Coral reefs are one distinct part of the marine biome.
Coral reefs are one distinct part of the marine biome. (Image: Comstock/Comstock/Getty Images)

Biomes are clearly delineated geographic areas that contain plant and animal groups specially adapted to those environments. The marine biome is one of six major types -- the others are freshwater, desert, forest, grassland and tundra -- on Earth. Because water is the basis of all life, the freshwater and marine biomes are very important.

Marine Biome

Water covers nearly three-quarters of the Earth's surface, making the saltwater marine environment the largest biome of them all. The marine biome has three distinct areas — oceans, coral reefs and estuaries — that are home to thousands of species of flora and fauna. While each of the three areas transition seamlessly to one another, they each serve a unique purpose.

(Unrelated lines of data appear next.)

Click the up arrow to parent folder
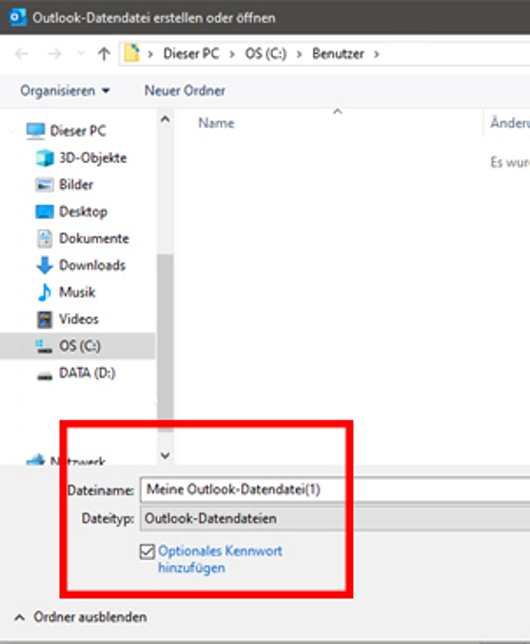(104, 54)
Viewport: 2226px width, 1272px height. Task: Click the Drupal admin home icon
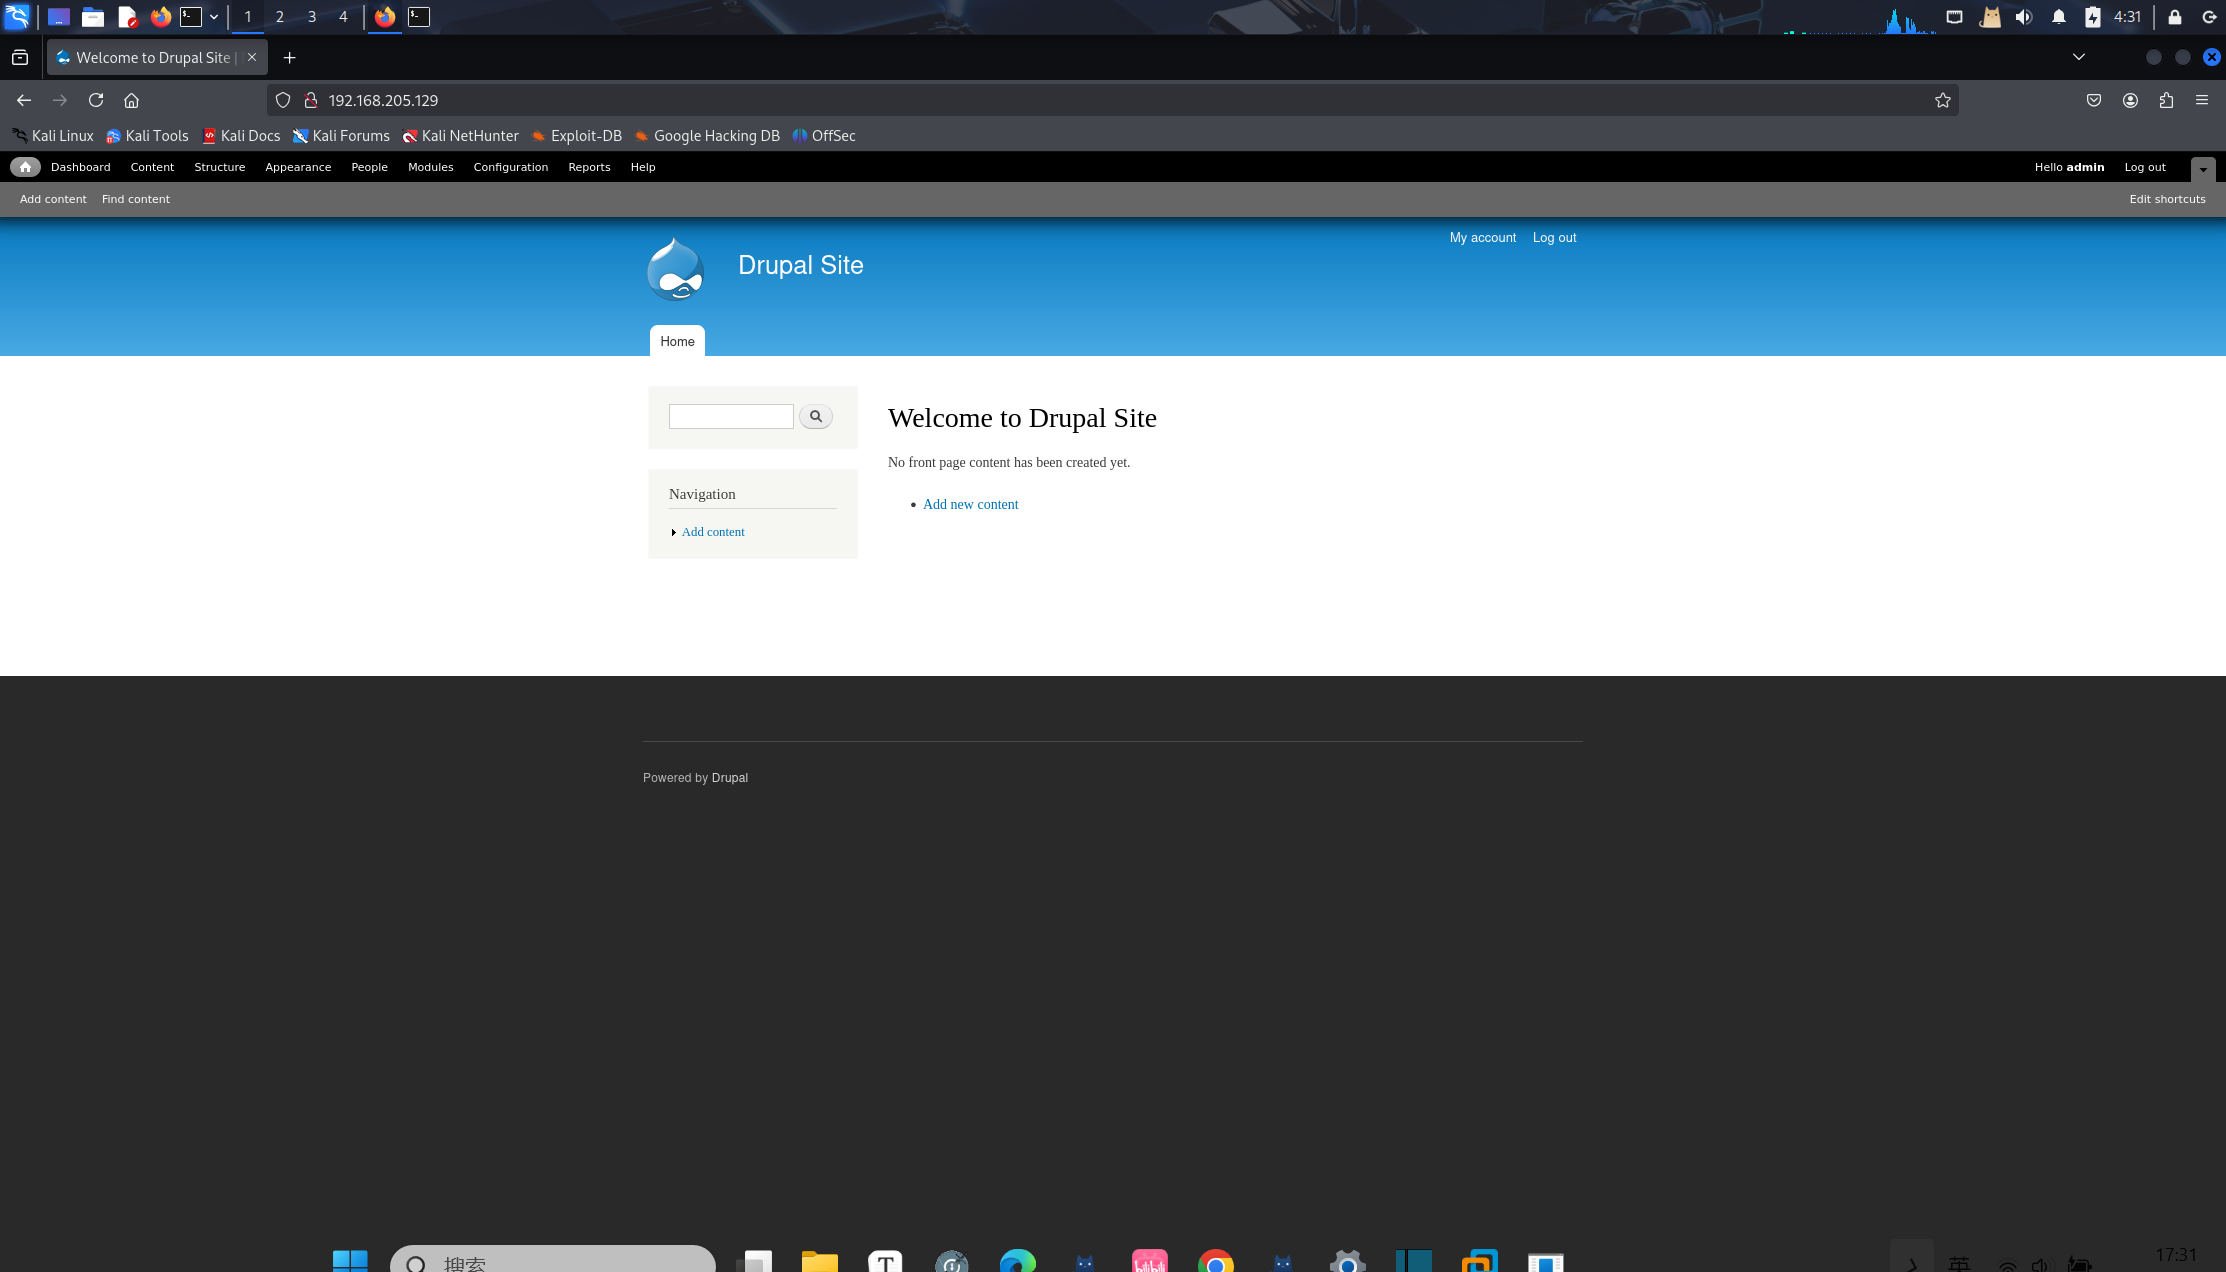[25, 167]

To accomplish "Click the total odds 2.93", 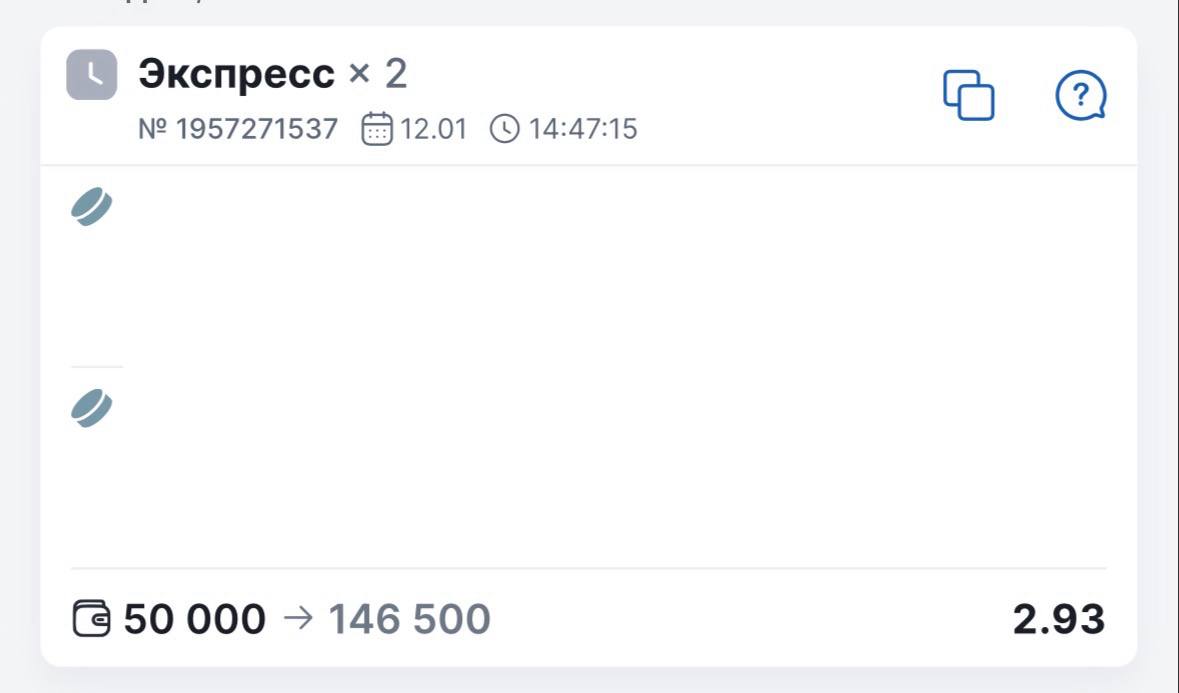I will point(1058,619).
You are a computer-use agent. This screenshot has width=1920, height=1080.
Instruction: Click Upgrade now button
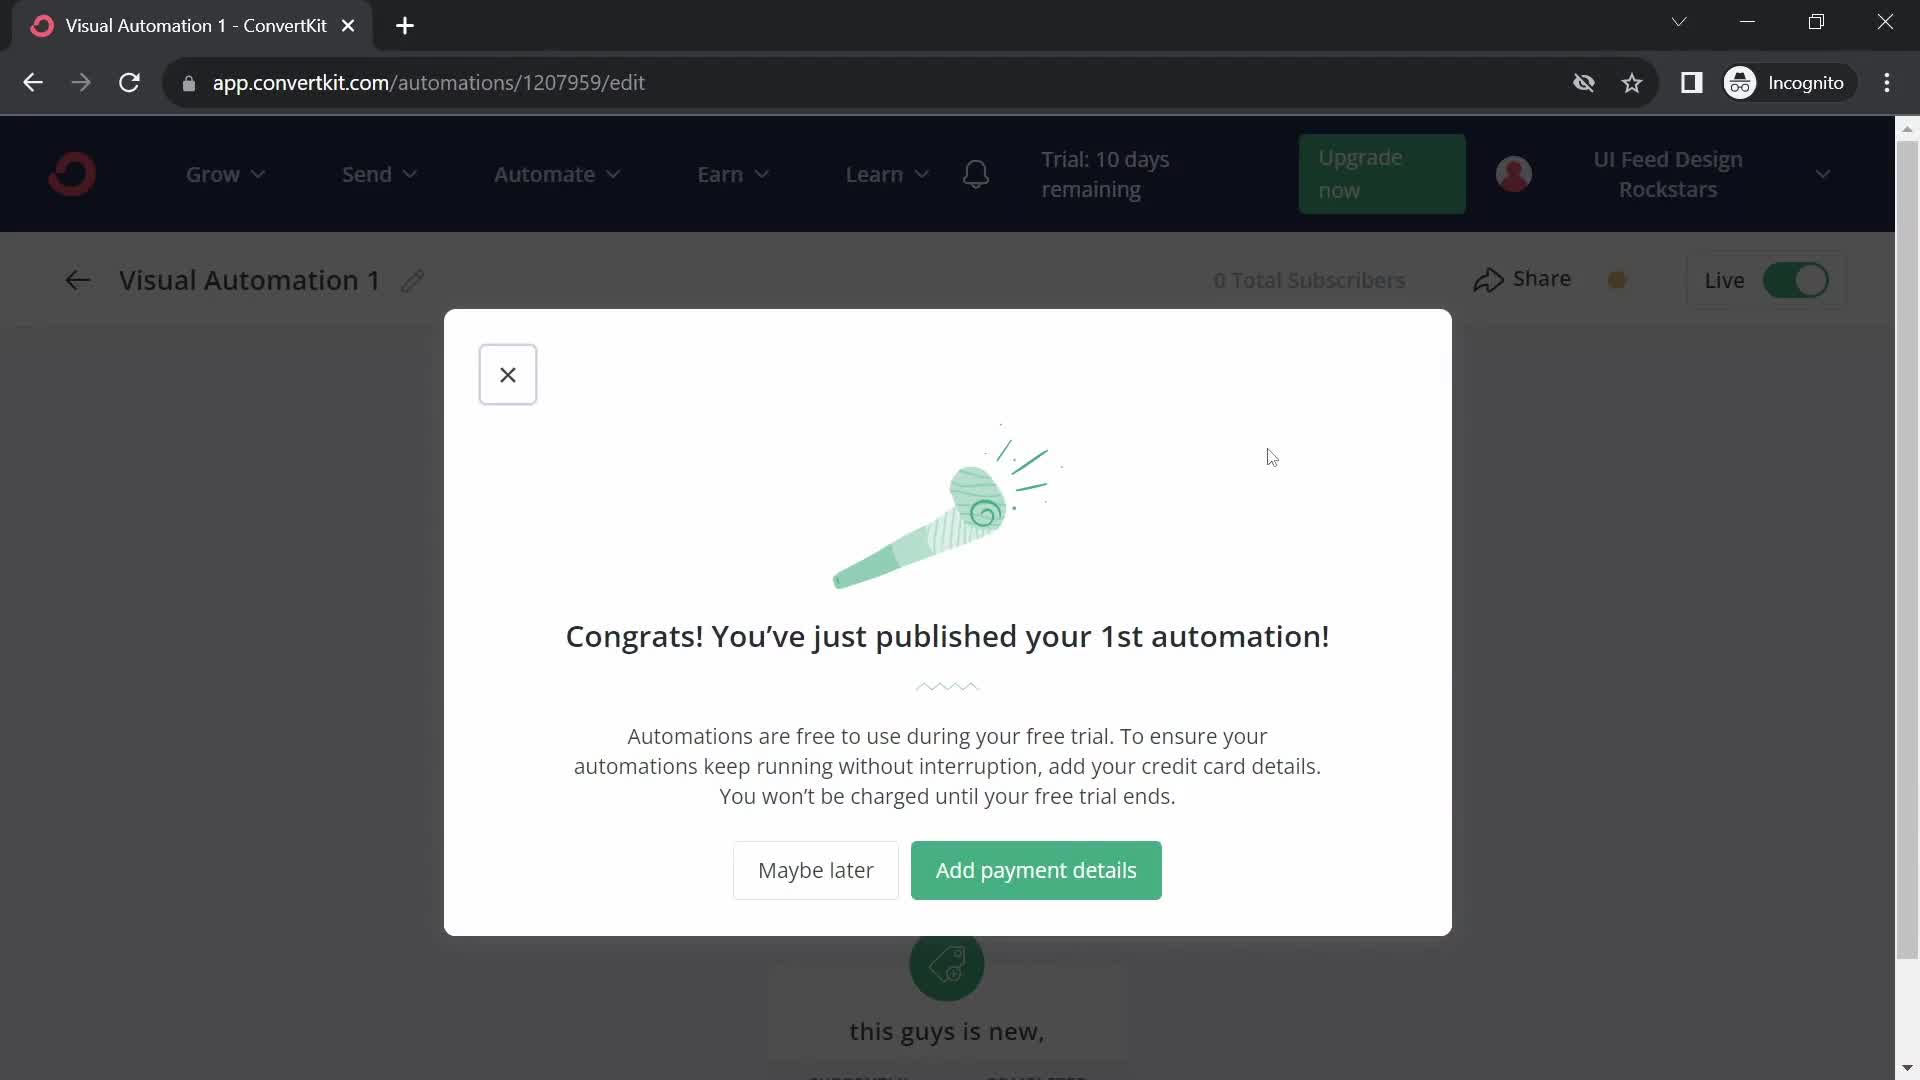click(1379, 173)
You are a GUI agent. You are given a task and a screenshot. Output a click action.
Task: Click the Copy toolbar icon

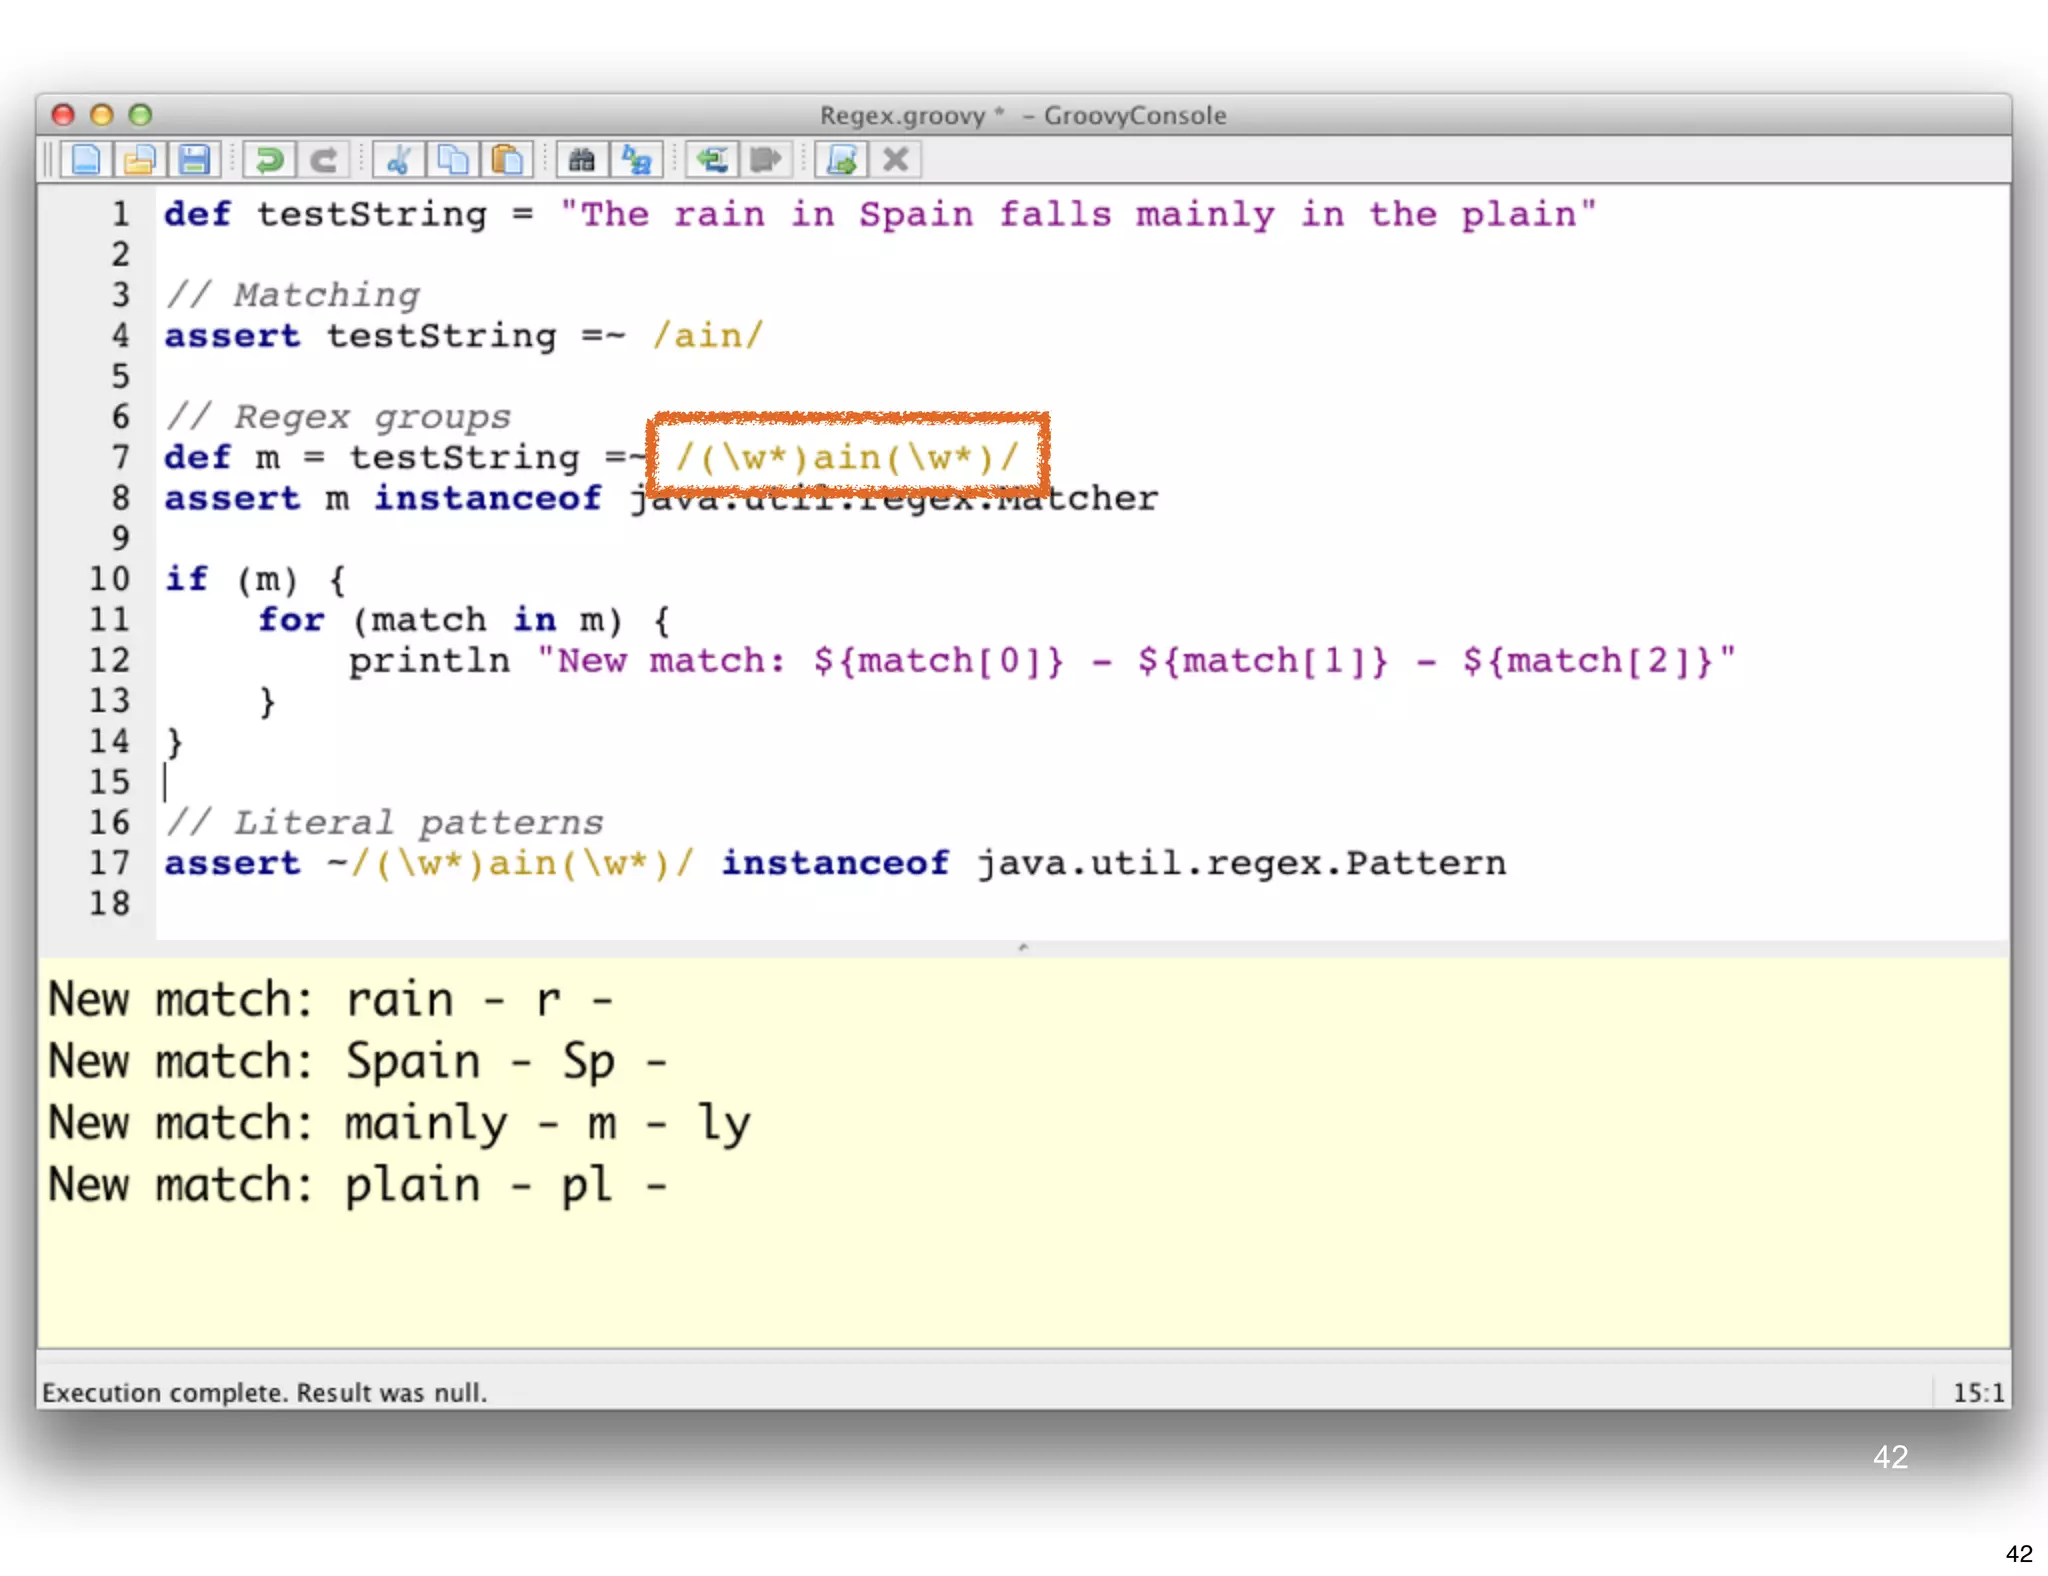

The oceans are the largest and most diverse parts of the marine biome. They are separated into four zones: intertidal, pelagic, benthic and abyssal. The intertidal zone is where the ocean meets the shore, home to algae or seaweed and small animals. It's a dynamic zone, constantly changing with the tide. The open ocean is the pelagic zone, home to seaweed, plankton, fish and marine mammals. The benthic zone is below the pelagic, where the sand, silt and dead organisms lie. It's a nutrient-rich area, home to many species of marine animals. The deepest and coldest part of the ocean is the abyssal zone. Nutrients are sparse at this depth, but invertebrates and fishes still manage to thrive here.

Coral Reefs

Coral reefs come in three types -- barrier, fringing and atoll -- and are most commonly found in warm, shallow waters such as off the Florida Keys -- the United States' only living barrier reef -- or Australia. Living organisms, corals are made of polyps and algae that feed like plants, through photosynthesis. Coral reefs are also home to scores of other marine species that find sustenance and shelter there.


Estuaries are where the freshwater rivers meet the saltwater ocean, creating crucial habitats that support a variety of plants and animals and serve as nurseries for many species commonly found in deeper waters once they reach adulthood. Common estuarian flora includes seaweeds, marsh grasses and, in the tropics, mangroves.